Researchers can control for multiple comparisons by focusing on a smaller region of interest to begin with, or by using various statistical tricks. Some studies don’t control for it properly. But then again — and here’s Farah’s strongest point — the same could be said for lots of other fields. To make this point, a 2006 study in the Journal of Clinical Epidemiology compared the astrological signs and hospital diagnoses for all 10.7 million adult residents of Ontario, finding that “residents born under Leo had a higher probability of gastrointestinal hemorrhage, while Sagittarians had a higher probability of humerus fracture.”

A different statistical snag led to the aforementioned voodoo correlations. These false associations between brain and behavior arose because researchers used the same dataset to both discover a trend and to use the newly discovered trend to make predictions. It’s obviously a problem that many headline-grabbing studies (several were published in top journals) made this mistake. Here again, though, the error is not unique to brain imaging. The same kind of double-dipping happens in epidemiology, genetics, and finance. For example, some economists will use a dataset to group assets into portfolios and then use the same dataset to test pricing models of said assets.

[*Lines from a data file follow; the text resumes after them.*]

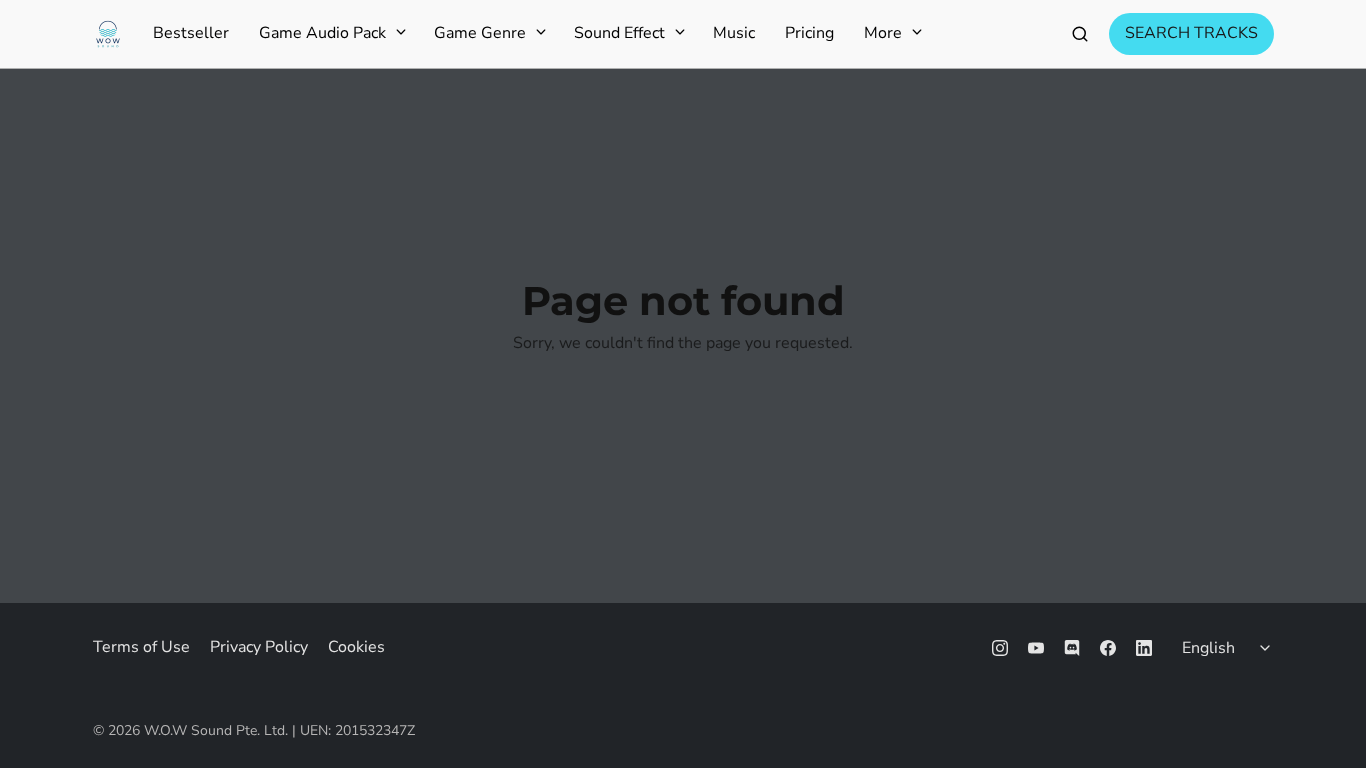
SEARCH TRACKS (1191, 33)
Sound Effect (619, 34)
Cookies (356, 647)
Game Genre (480, 34)
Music (734, 34)
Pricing (809, 34)
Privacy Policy (259, 647)
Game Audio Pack (322, 34)
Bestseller (191, 34)
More (883, 34)
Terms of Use (141, 647)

Perhaps the stickiest criticism lodged against brain imaging is the idea that it is more “seductive” to the public than other forms of scientific data. One 2008 study reported that people are more likely to find news articles about cognitive neuroscience convincing if the text appears next to brain scans, as opposed to other images or no image. “These data lend support to the notion that part of the fascination, and the credibility, of brain imaging research lies in the persuasive power of the actual brain images themselves,” the authors wrote. Farah points out, however, that four other laboratories (including hers) have tried — and failed — to replicate that study.

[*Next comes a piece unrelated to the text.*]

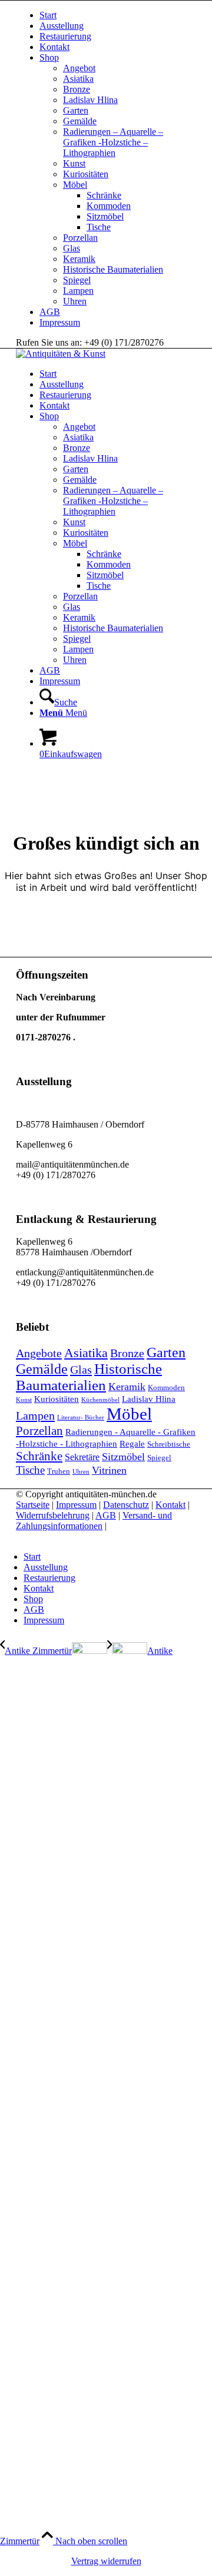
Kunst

Anecdotally, I’ve certainly noticed that my non-scientist friends are often awe-struck regarding brain imaging in a way that they aren’t with, oh, optogenetics. But even if that’s the case, and brain imaging is especially attractive to the public, why would that be a valid argument against its continued use? It would be like saying that because the public is interested in genetic testing, and because genetic testing is often misinterpreted, scientists should stop studying genetics. It doesn’t make much sense.

Brain imaging isn’t a perfect scientific tool; nothing is. But there are many good reasons why it has revolutionized neuroscience over the past few decades. We — the media, the public, scientists themselves — should always be skeptical of neuroimaging data, and be quick to acknowledge shoddy statistics and hype. Just as we should for data of any kind.